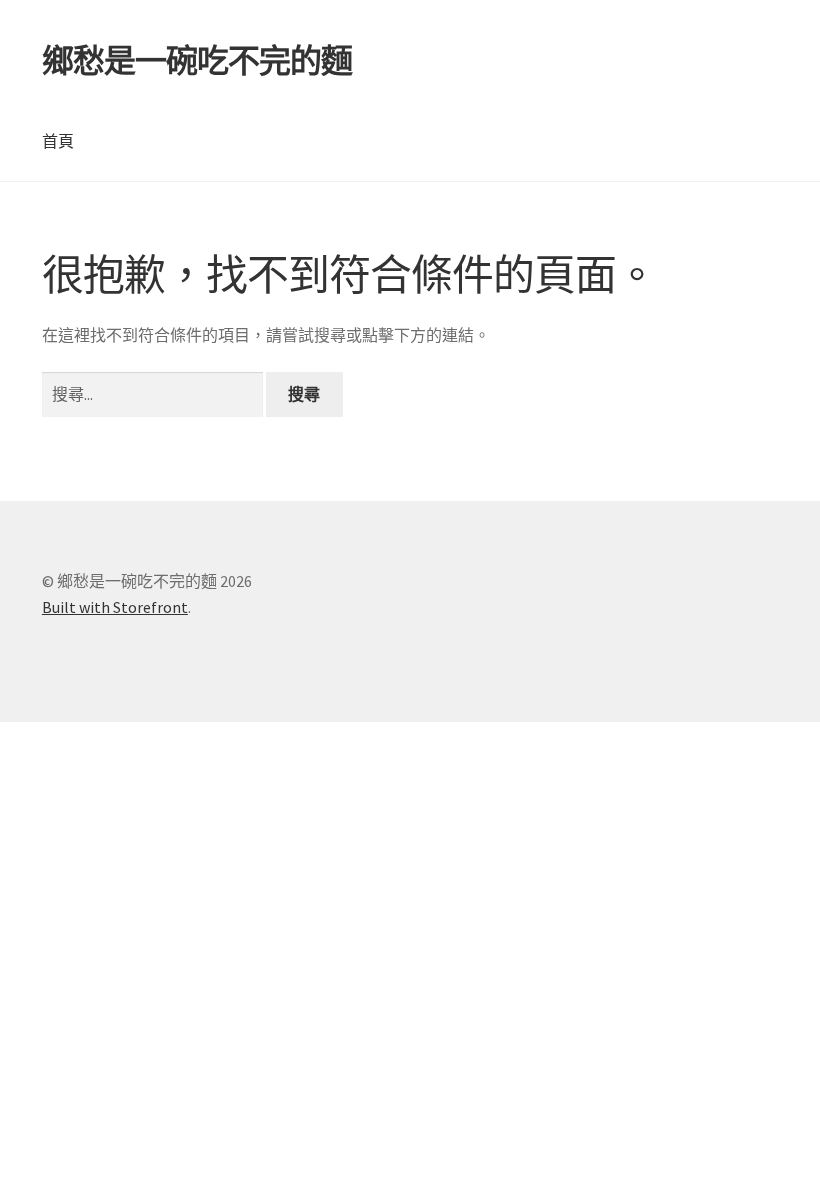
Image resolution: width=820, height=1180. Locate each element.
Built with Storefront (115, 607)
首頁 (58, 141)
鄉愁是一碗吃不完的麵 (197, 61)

---

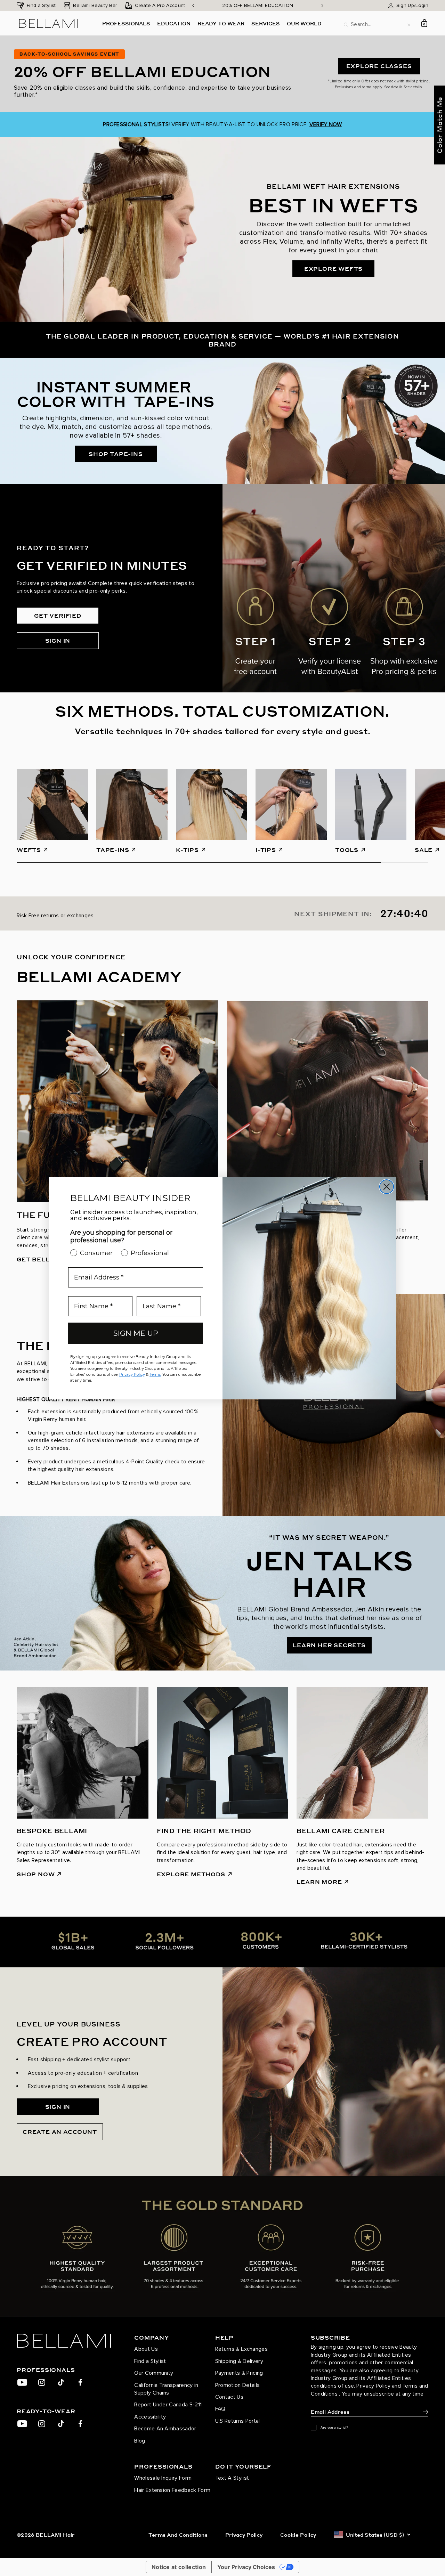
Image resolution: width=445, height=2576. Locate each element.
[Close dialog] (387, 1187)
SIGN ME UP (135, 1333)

## WHAT TO WORK ON
Retype, exactly and in full, the lines above from the one containing "Image resolution: width=445, height=2576." through the one containing "SIGN ME UP (135, 1333)".

## EXERCISE OUTPUT
Image resolution: width=445, height=2576. Locate each element.
[Close dialog] (387, 1187)
SIGN ME UP (135, 1333)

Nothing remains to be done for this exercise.